* _ABOUT THIS TASK_
Exactly reproduce the lines from the one holding "Task: Click the Serum droplet icon" through the end of the records, including both boundary lines but no pictures.

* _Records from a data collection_
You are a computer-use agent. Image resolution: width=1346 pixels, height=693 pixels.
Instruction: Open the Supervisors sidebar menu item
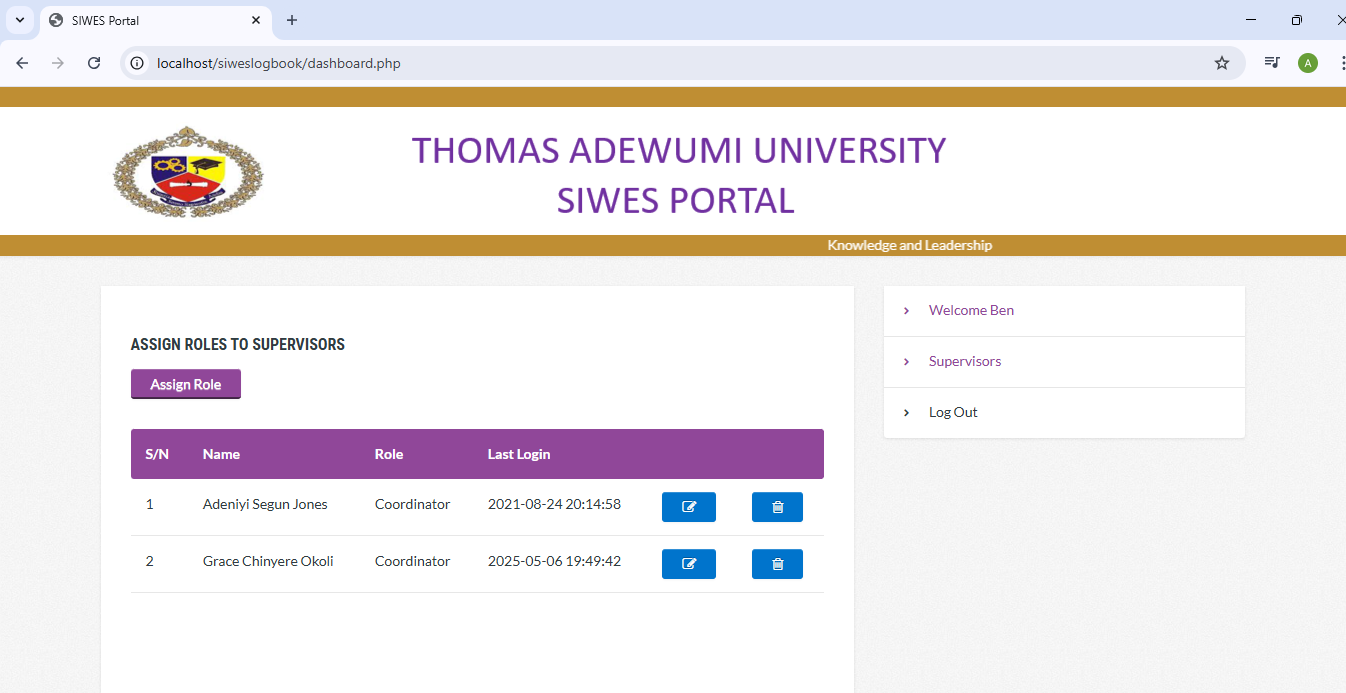(x=964, y=362)
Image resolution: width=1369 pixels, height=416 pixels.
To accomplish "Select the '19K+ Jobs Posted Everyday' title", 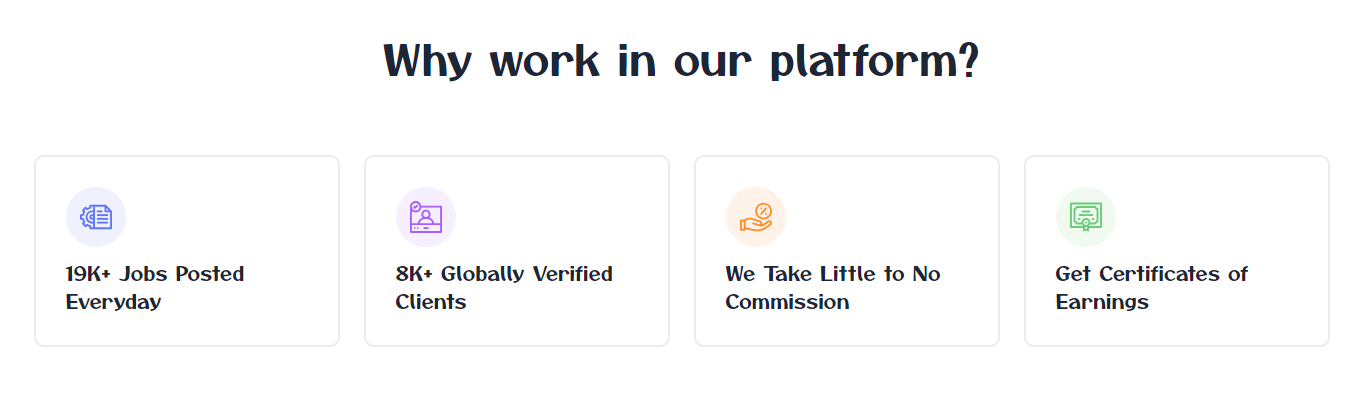I will tap(155, 288).
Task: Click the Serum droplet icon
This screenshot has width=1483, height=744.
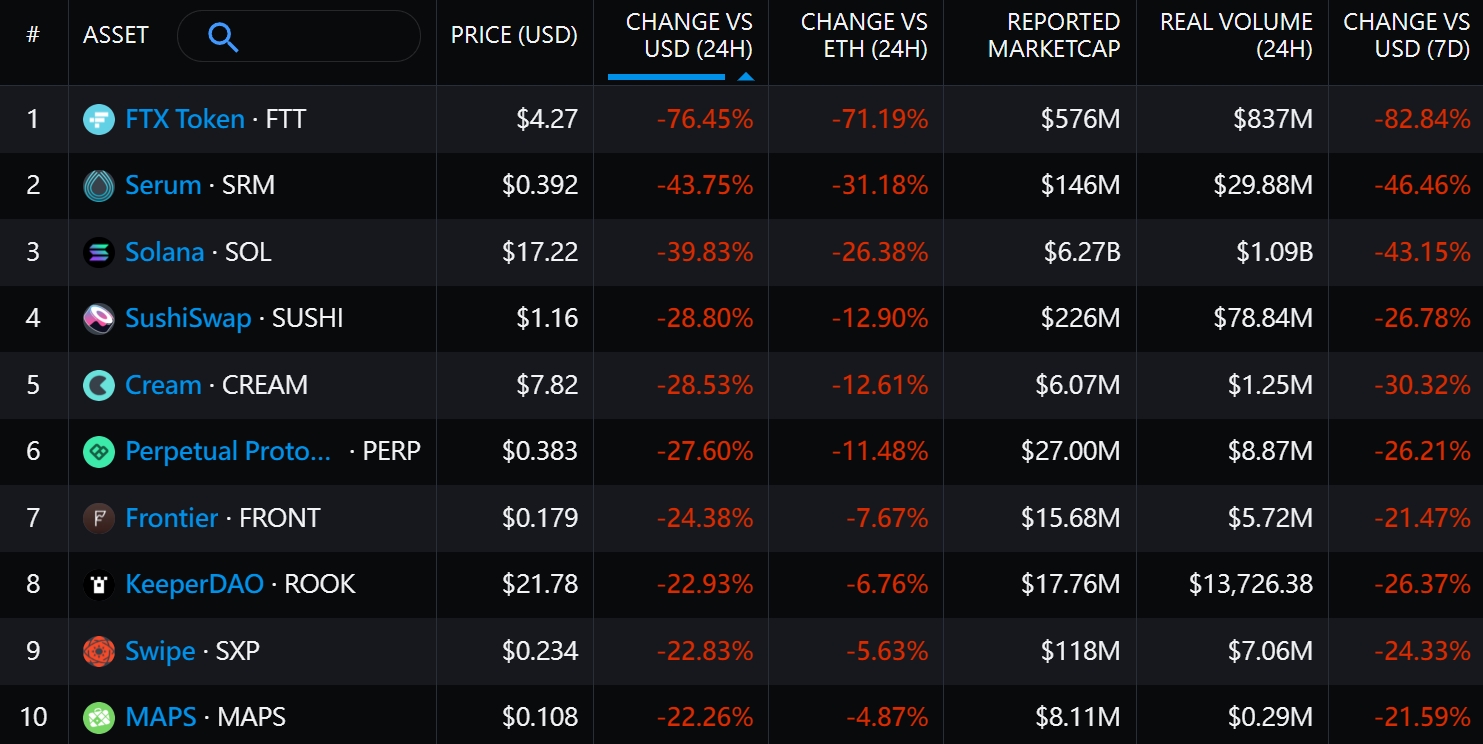Action: pyautogui.click(x=99, y=186)
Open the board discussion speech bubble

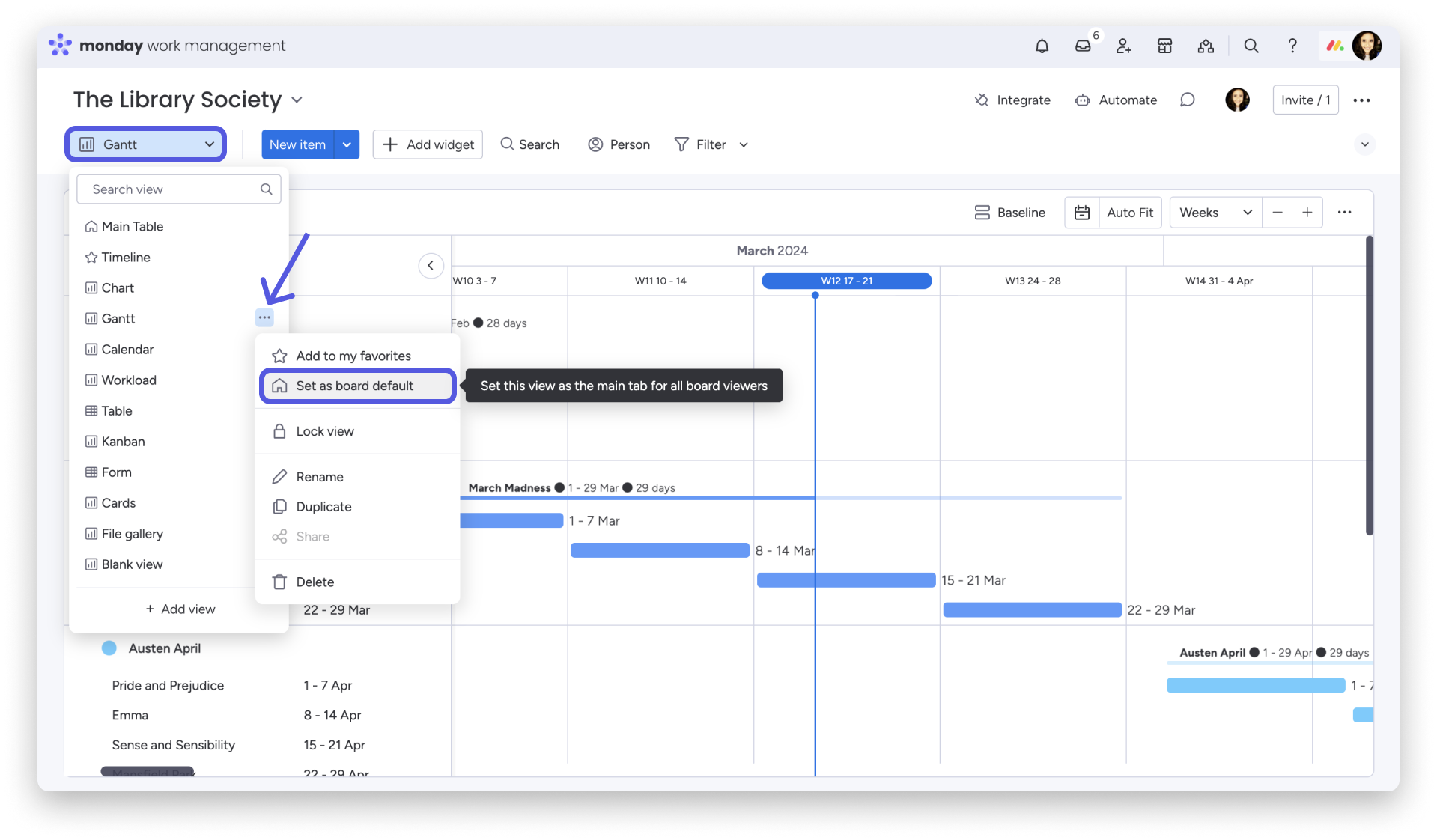pyautogui.click(x=1187, y=100)
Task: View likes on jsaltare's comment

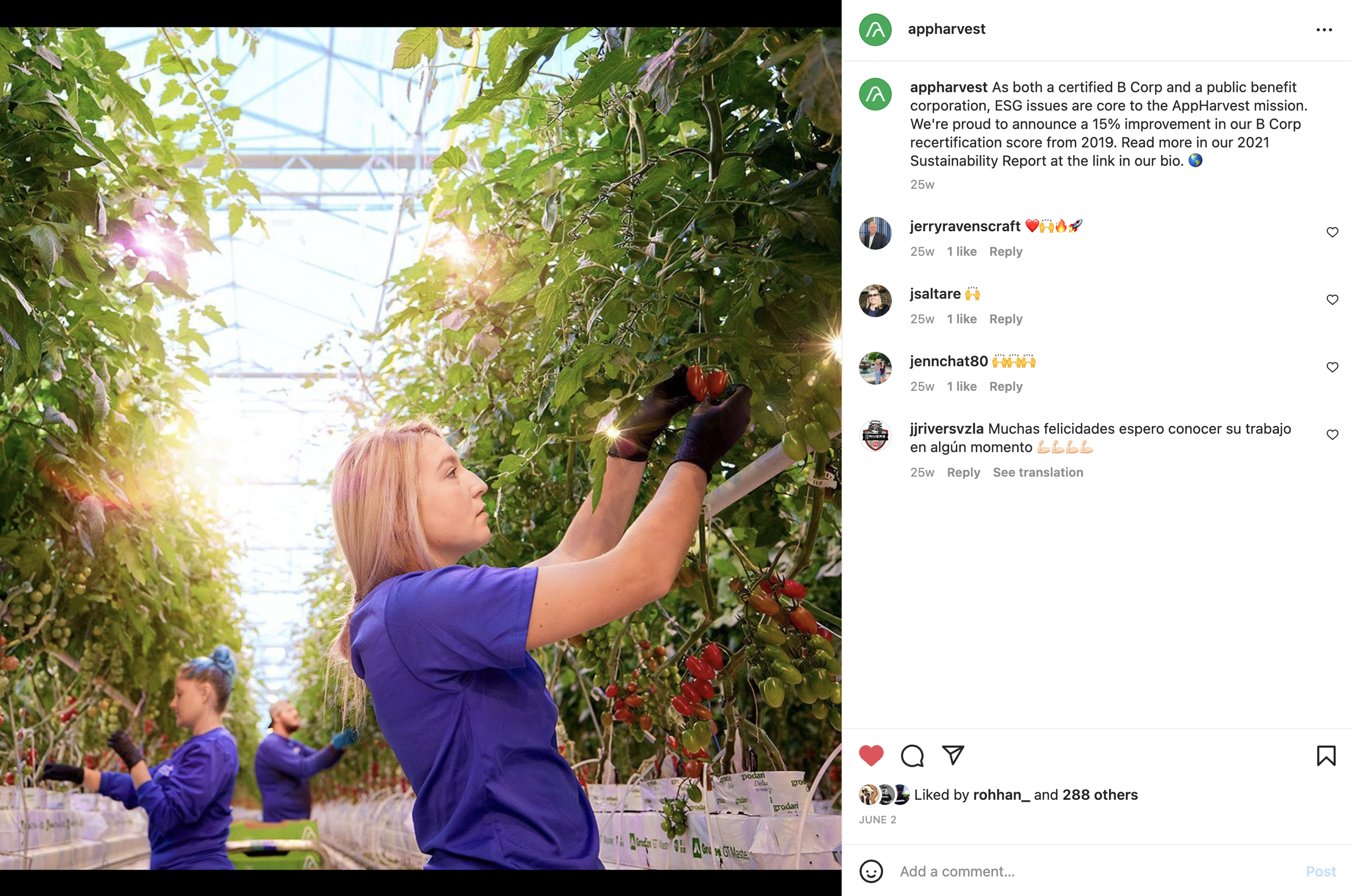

* _ANSWER TO THIS EXERCISE_
Task: Click the Serum droplet icon
This screenshot has width=1483, height=744.
Action: pyautogui.click(x=99, y=186)
Open the board discussion speech bubble

pyautogui.click(x=1187, y=100)
Task: View likes on jsaltare's comment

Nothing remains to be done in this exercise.